* **Excerpted text**:

++++

Timeshare resale is a legitimate business. For a fee, companies agree to advertise an owner’s timeshare in publications or on their websites. Buyers and sellers are on their own to actually strike a deal and transfer the timeshare’s deed.
As with any advertising, the product does not have to sell for the fees to be legitimate. Experts say salesmen commit fraud, though, when they falsely suggest they have a buyer ready to make an offer, or overstate their company’s advertising reach.
In one of the few criminal cases brought against a timeshare resale company, a federal judge sentenced Jennifer Kirk to 15 years in prison in January. According to U.S. attorneys, Kirk ran a network of South Florida companies that made $30 million in two years by promising owners quick sales but doing no real advertising.
Scores of Florida companies suspected of doing the same thing are unlikely to face similar scrutiny.
Spokeswomen for Attorney General Pam Bondi and Agriculture Commissioner Adam Putnam said their agencies do everything they can to curb resale fraud.

++++

* **Dataset extract**:
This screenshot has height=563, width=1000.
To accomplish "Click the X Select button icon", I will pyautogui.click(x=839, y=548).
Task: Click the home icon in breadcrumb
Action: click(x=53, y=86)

++++

* **Brief A**:
Answer these from the timeshare resale excerpt, one line each:
(i) What do resale companies agree to do in exchange for a fee?
(ii) What prison sentence did a federal judge give Jennifer Kirk?
(iii) How much money did Kirk's network of companies make, and over what span of time?
* **Brief B**: Extend the timeshare resale excerpt, picking up right after its final sentence.

* **Output A**:
(i) They advertise an owner's timeshare in publications or on their websites.
(ii) 15 years in prison.
(iii) $30 million in two years.

* **Output B**:
“We do the best we can with the resources we have,” Putnam spokeswoman Liz Compton said. “We recognize the weaknesses and try to correct them as we can.”
Bondi spokeswoman Jennifer Meale defended settlements as the best way to quickly get money back for consumers. Lawsuits and criminal prosecutions can be costly and take months or years to complete.
Bondi’s biggest achievement in the fight against resale fraud, Meale said, is a new bill that would require timeshare resale companies to be more forthright about their advertising methods. Bondi announced the bill in October, after months of records requests from theTimes and three days before a scheduled interview with the paper.
Meanwhile, customer complaints continue.
Even timeshare resale company owners concede that their industry is rife with fraud. Those who agreed to speak to the Times said their companies are legitimate and that they have been tarred by a handful of bad players.
When asked to explain the repeated customer complaints against their own companies, the owners blamed individual employees who broke the rules. Chris Mazzone, former president of Timeshare Registry International in Dunedin, said complaints can also be the result of misunderstandings.
“We’re salespeople. We paint a picture,” said Mazzone, 50, whose company had more than 150 complaints registered with the state in 2010 and 2011. “There is a difference between painting a picture and lying.”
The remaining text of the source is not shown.